Stated exercise - Reproduce word for word everything in the records from the line containing "Where should I" down to the line containing "Click the chart", including both of those lines and nothing else.
— Begin Records provided —
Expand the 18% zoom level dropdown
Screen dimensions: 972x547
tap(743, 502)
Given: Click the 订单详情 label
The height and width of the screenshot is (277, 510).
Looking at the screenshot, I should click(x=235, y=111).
— End Records provided —
— Begin Records provided —
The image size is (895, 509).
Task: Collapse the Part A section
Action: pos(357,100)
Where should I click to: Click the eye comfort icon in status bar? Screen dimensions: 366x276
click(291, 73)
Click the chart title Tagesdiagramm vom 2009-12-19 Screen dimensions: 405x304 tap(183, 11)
— End Records provided —
— Begin Records provided —
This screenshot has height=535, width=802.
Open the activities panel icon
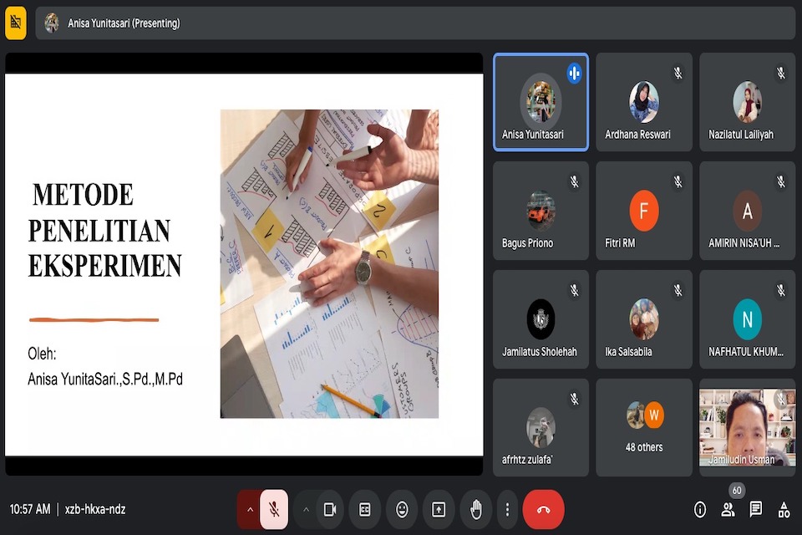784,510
— End Records provided —
Solved problem -
Where should I click to: Click the eye comfort icon in status bar? Screen dimensions: 366x276
click(291, 73)
Click the chart title Tagesdiagramm vom 2009-12-19 Screen dimensions: 405x304 tap(183, 11)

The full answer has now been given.